Updating the terminology to describe our genetically modified mosquitoes
Gene drive research is a complex, emerging field and both the science and terminology are developing rapidly. This has been recognised in a living document by Alphey et al published at PNAS and GeneConvene, which seeks to standardise a core set of definitions of scientific terms used to describe gene drives. That document, which continues to be updated to reflect changes in the scientific literature, is a glossary of definitions produced via consensus with more than 60 researchers and stakeholders, including several Target Malaria researchers. The authors further invite those interested in gene drive to support this initiative by becoming a signatory.
As a Regulatory Science Officer for Target Malaria, I have been involved in making some key changes to the way we describe our genetic approaches to ensure that our project’s terminology aligns with this living document and the global scientific community.
Because researchers and some regulatory authorities and government agencies have begun to use the term “self-limiting gene drives” to describe temporally limited gene drive strains and due to the confusion between gene drive and non gene drive mosquito strains, we have decided to:
- Specify the term “non gene drive” in English and “sans impulsion génétique” in French for any of our genetically modified strains that do not bias their inheritance, to make clear that they do not carry gene drive technology.

→ WORK TASK
Decide whether each statement below agrees with the passage on gene drive terminology, answering yes or no and quoting the words of the passage that settle it.
1. The glossary was produced through consensus with more than 60 researchers and stakeholders.
2. The living document is no longer being updated.
3. The French term chosen for strains that do not bias their inheritance is "sans impulsion génétique".
The data are not needed for this work.

→ STUDY MATERIAL

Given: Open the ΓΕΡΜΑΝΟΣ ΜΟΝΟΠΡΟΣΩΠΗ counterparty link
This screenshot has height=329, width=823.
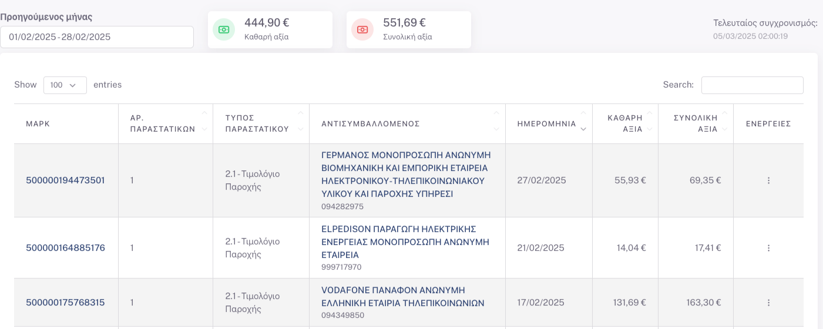Looking at the screenshot, I should click(x=406, y=174).
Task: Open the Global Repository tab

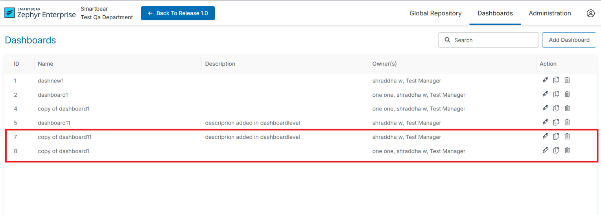Action: click(435, 13)

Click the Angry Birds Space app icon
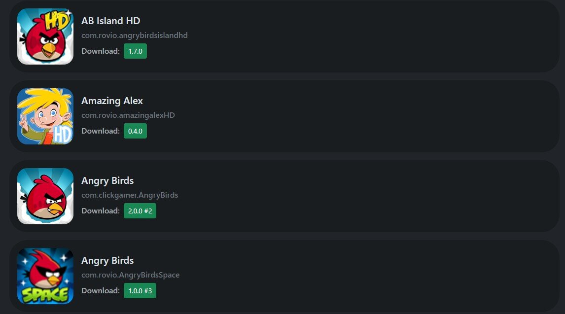pos(45,276)
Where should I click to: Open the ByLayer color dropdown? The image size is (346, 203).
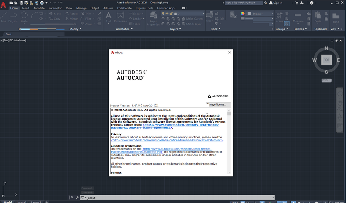pos(262,14)
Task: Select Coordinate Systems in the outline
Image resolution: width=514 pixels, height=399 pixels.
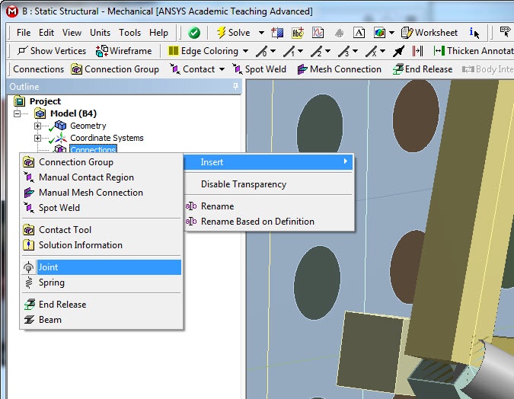Action: (107, 138)
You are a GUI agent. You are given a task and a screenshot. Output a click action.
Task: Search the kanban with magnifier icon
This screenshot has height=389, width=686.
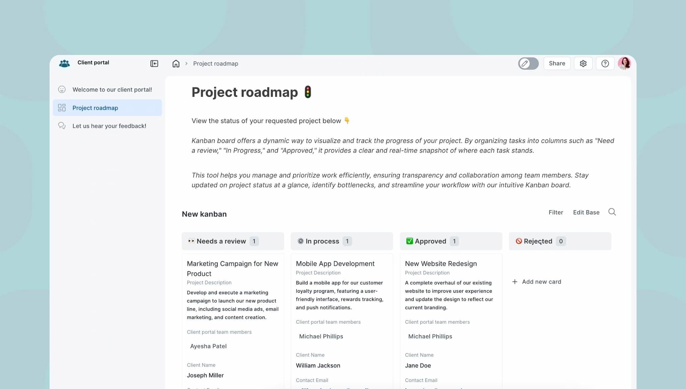coord(612,212)
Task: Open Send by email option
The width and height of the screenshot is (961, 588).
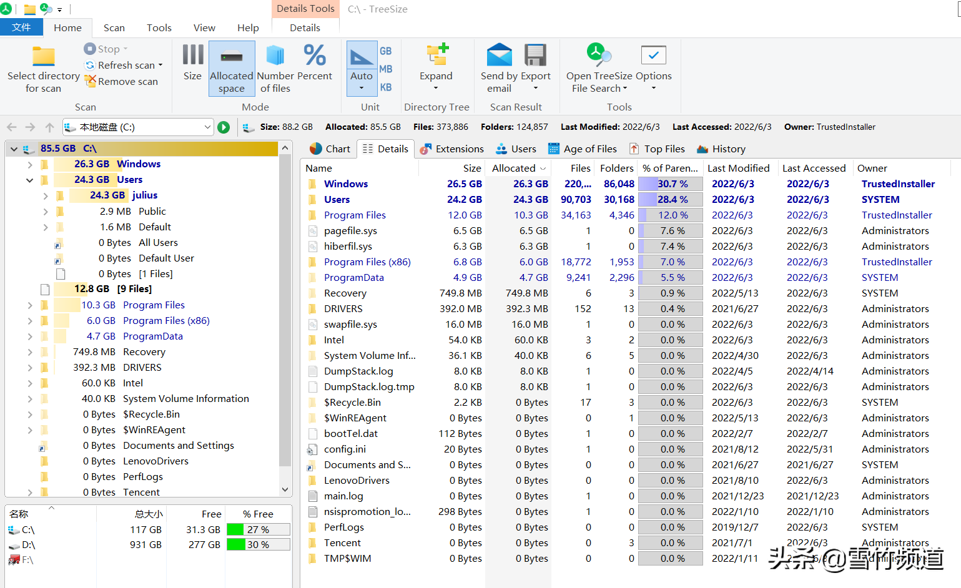Action: tap(499, 62)
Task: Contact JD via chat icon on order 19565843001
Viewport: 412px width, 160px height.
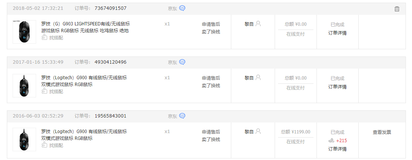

→ WRITTEN SOLUTION
1. Yes: "a glossary of definitions produced via consensus with more than 60 researchers and stakeholders"
2. No: "continues to be updated to reflect changes in the scientific literature"
3. Yes: "“sans impulsion génétique” in French for any of our genetically modified strains that do not bias their inheritance"